ASSIGNMENT
Give every line of the data again, unchanged, but with no pictures.

RECORDS FOR THE EXERCISE

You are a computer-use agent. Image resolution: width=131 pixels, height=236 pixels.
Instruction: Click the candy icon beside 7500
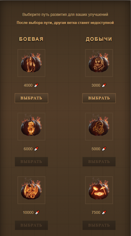click(x=104, y=212)
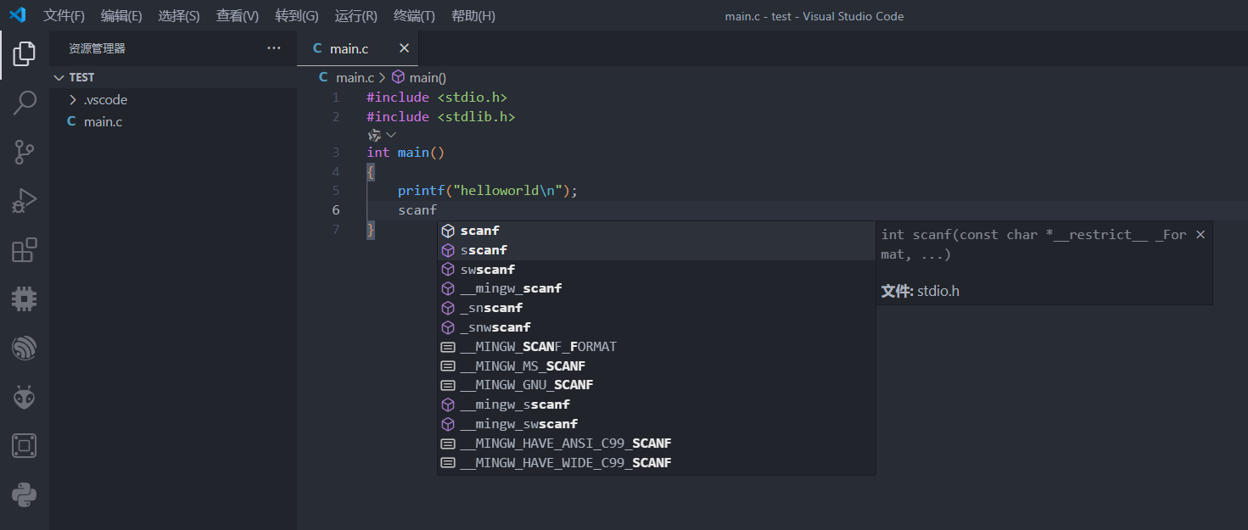Open dropdown chevron above int main()
1248x530 pixels.
pos(391,135)
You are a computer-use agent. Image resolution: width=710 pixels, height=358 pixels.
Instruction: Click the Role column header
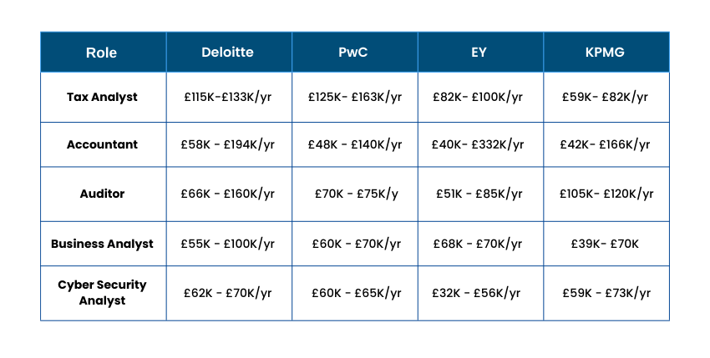[x=102, y=53]

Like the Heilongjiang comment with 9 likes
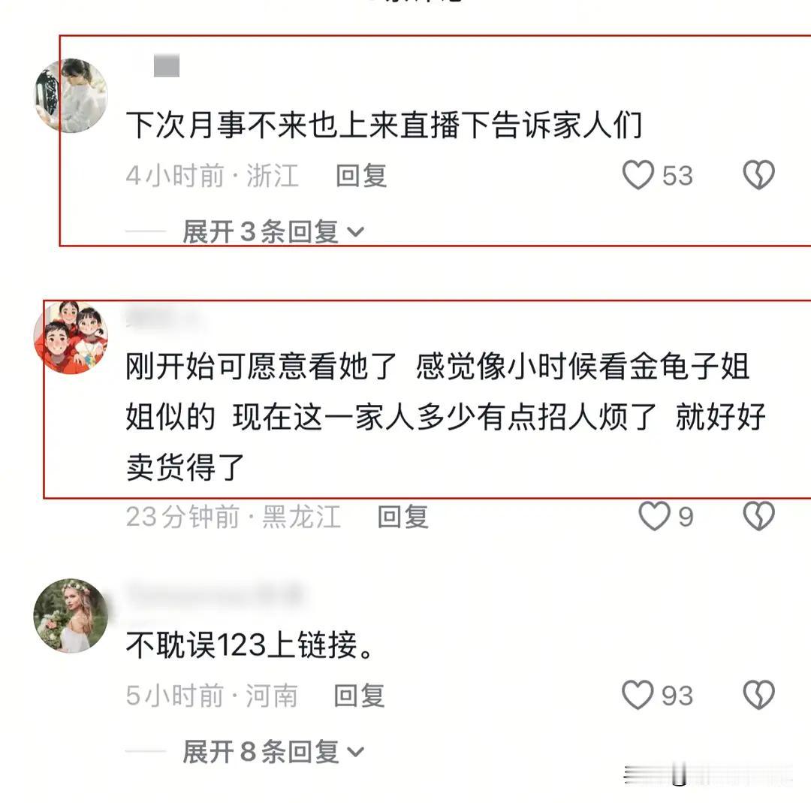654,516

YOUR SOLUTION
You are a computer-use agent. Image resolution: width=131 pixels, height=236 pixels.
Instruction: Click the candy icon beside 7500
click(x=104, y=212)
Open dropdown chevron above int main()
1248x530 pixels.
pos(391,135)
You are a computer-use agent. Image resolution: width=710 pixels, height=358 pixels.
Instruction: Click the Role column header
[x=102, y=53]

Like the Heilongjiang comment with 9 likes
654,516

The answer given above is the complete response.